### CONSIGNES
- 1) D'après le texte sur L'Habitude des ruines, pourquoi Marie-Hélène Voyer se met-elle en scène comme fille, comme mère, comme citoyenne et comme lectrice ? Répondez en une à trois phrases.
- 2) Traduisez en anglais cette phrase du texte sur L'Habitude des ruines : « Cela étant, ce n'est pas sa biographie qu'elle veut mettre de l'avant, mais un regard qui lui soit propre. »

### TEXTE FOURNI
Détruire, dit-elle

Marie-Hélène Voyer, l’Habitude des ruines, 2021, couverture

«Malgré tout, il faut bien écrire et persister.»

Quand elle était petite, l’Oreille tendue s’est beaucoup posé une question : c’est quoi, ça, un essai littéraire ? Elle a collaboré à une anthologie sur ce genre et elle lui a consacré pas mal d’articles (quelques références ci-dessous). «Comment est-ce que ça raconte ?» a toujours été une interrogation qui l’intéressait au moins autant que «Qu’est-ce que ça raconte ?»

Aujourd’hui, l’Oreille essaie de se poser moins de questions de ce genre, du moins sur le plan théorique, mais elle continue à lire des essais et à tenter de comprendre leur travail formel. L’Habitude des ruines. Le sacre de l’oubli et de la laideur au Québec, qu’a publié Marie-Hélène Voyer à la fin de 2021, lui a donné à boire et à manger.

Que chercher dans un essai ?

D’abord et avant tout une manière personnelle d’aborder un objet — ici, la façon qu’ont les Québécois de maltraiter leur patrimoine bâti et paysager. Marie-Hélène Voyer se met en scène dans son texte comme fille, comme mère, comme citoyenne, comme lectrice. Elle ne recule pas devant l’autodérision (p. 147). Cela étant, ce n’est pas sa biographie qu’elle veut mettre de l’avant, mais un regard qui lui soit propre.

Que capte ce regard ?

### DONNÉES FOURNIES

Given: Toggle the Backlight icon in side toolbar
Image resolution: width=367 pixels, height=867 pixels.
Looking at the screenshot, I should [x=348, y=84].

### RÉPONSES ATTENDUES
- 1) Ce qu'on cherche d'abord dans un essai, c'est une manière personnelle d'aborder un objet, ici la façon qu'ont les Québécois de maltraiter leur patrimoine bâti et paysager. Ce n'est donc pas sa biographie qu'elle veut mettre de l'avant, mais un regard qui lui soit propre.

- 2) That said, it is not her biography that she wants to put forward, but a perspective of her own.